(INFORMATION SUPPLIED)

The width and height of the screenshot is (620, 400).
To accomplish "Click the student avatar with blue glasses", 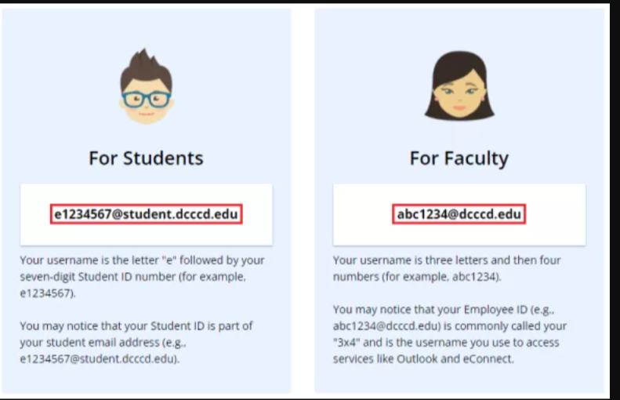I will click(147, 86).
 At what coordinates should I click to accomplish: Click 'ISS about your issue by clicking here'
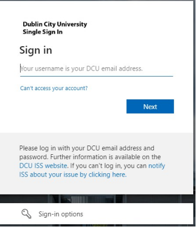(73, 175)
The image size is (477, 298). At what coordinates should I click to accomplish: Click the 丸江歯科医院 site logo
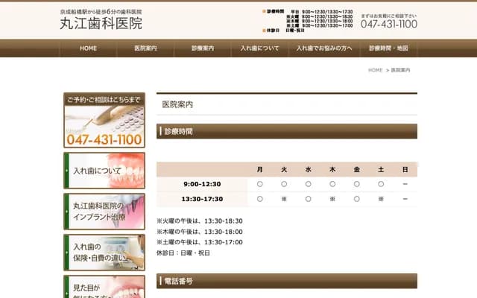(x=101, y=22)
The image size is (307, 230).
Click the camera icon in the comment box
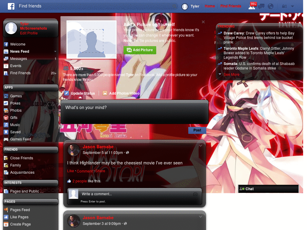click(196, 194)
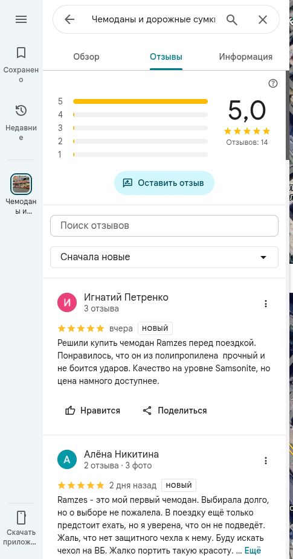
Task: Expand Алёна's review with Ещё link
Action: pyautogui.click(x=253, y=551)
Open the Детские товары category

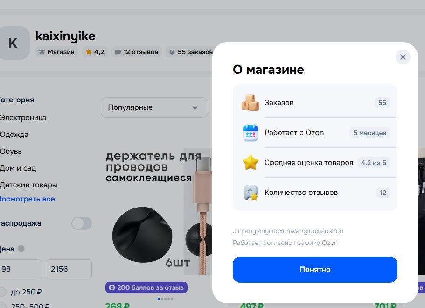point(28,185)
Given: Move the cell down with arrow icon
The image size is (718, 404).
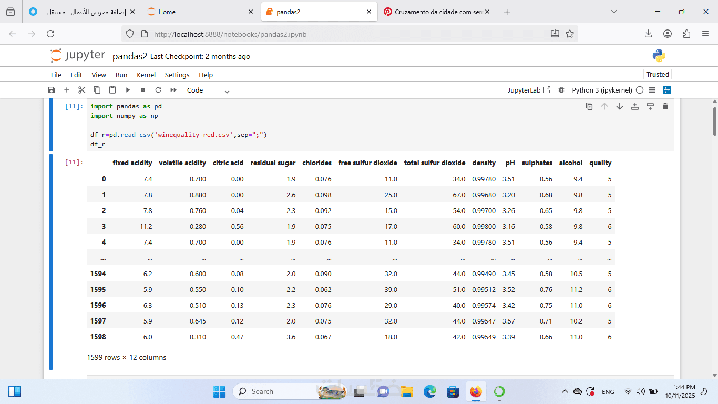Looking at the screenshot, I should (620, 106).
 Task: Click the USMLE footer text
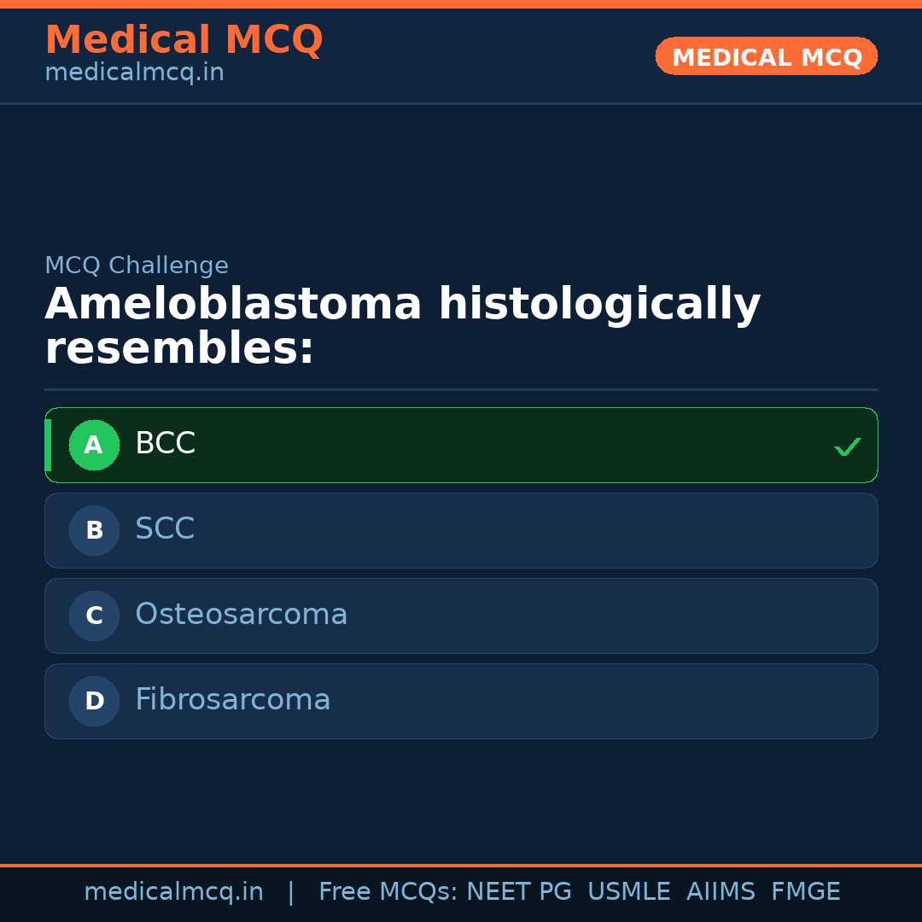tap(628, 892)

(End INFORMATION SUPPLIED)
(INFORMATION SUPPLIED)

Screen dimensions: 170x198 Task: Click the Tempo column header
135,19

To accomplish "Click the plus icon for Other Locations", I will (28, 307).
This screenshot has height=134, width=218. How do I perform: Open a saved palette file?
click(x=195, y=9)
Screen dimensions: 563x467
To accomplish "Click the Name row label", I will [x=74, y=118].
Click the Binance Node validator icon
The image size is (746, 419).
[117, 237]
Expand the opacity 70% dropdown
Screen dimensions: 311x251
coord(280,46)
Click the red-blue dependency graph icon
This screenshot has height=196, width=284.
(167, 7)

(End INFORMATION SUPPLIED)
(INFORMATION SUPPLIED)

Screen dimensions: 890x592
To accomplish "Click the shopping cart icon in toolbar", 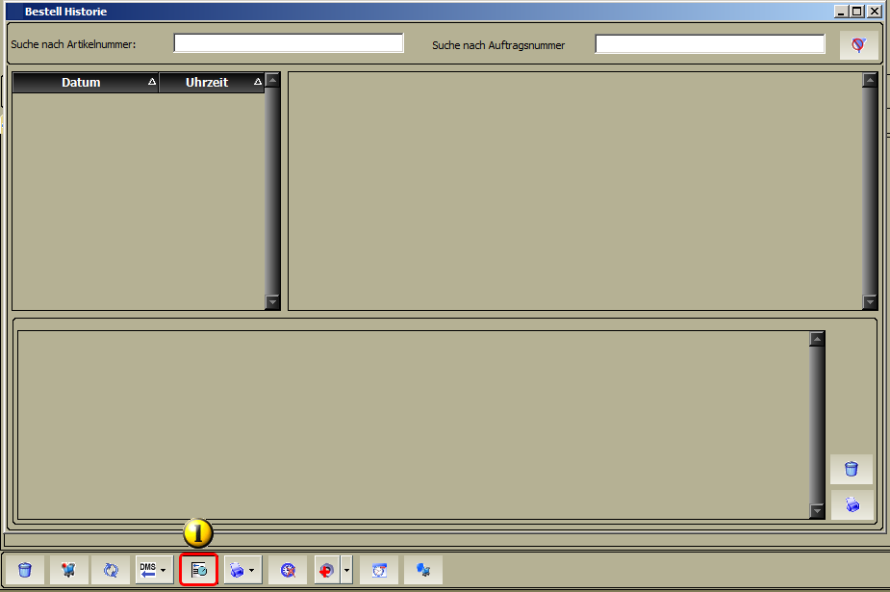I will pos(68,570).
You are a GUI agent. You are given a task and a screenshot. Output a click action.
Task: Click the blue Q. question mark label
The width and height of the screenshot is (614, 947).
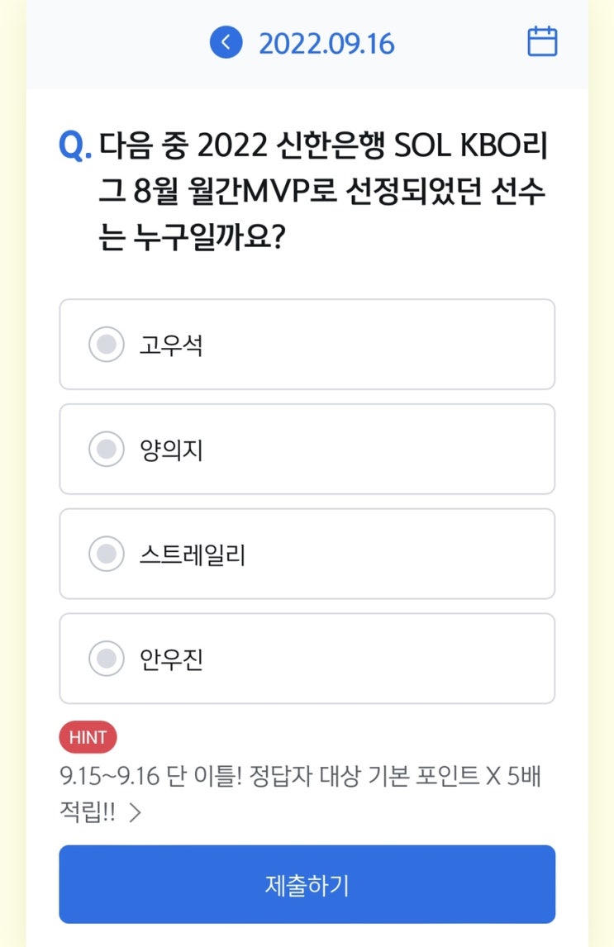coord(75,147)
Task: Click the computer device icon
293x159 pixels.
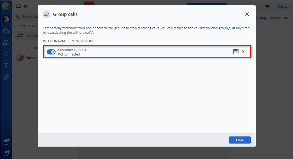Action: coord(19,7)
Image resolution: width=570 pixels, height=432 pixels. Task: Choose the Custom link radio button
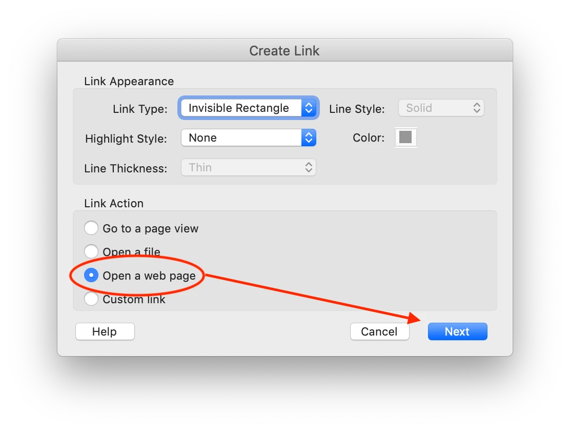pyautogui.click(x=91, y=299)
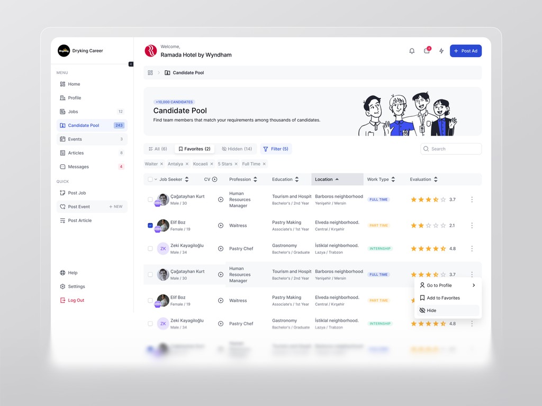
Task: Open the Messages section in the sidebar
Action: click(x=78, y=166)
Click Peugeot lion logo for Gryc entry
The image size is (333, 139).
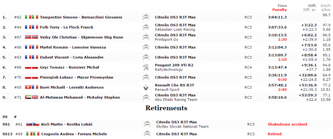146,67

(End INFORMATION SUPPLIED)

TASK GOAL: Give back the exact lines above, running from the one that has "Image resolution: width=570" through the one that has "Click Peugeot lion logo for Gryc entry", with nothing added and no pictures.

YOUR SOLUTION:
Image resolution: width=570 pixels, height=432 pixels. Task: Choose the Custom link radio button
pyautogui.click(x=91, y=299)
Task: Open the Messages section in the sidebar
Action: click(x=78, y=166)
Click Peugeot lion logo for Gryc entry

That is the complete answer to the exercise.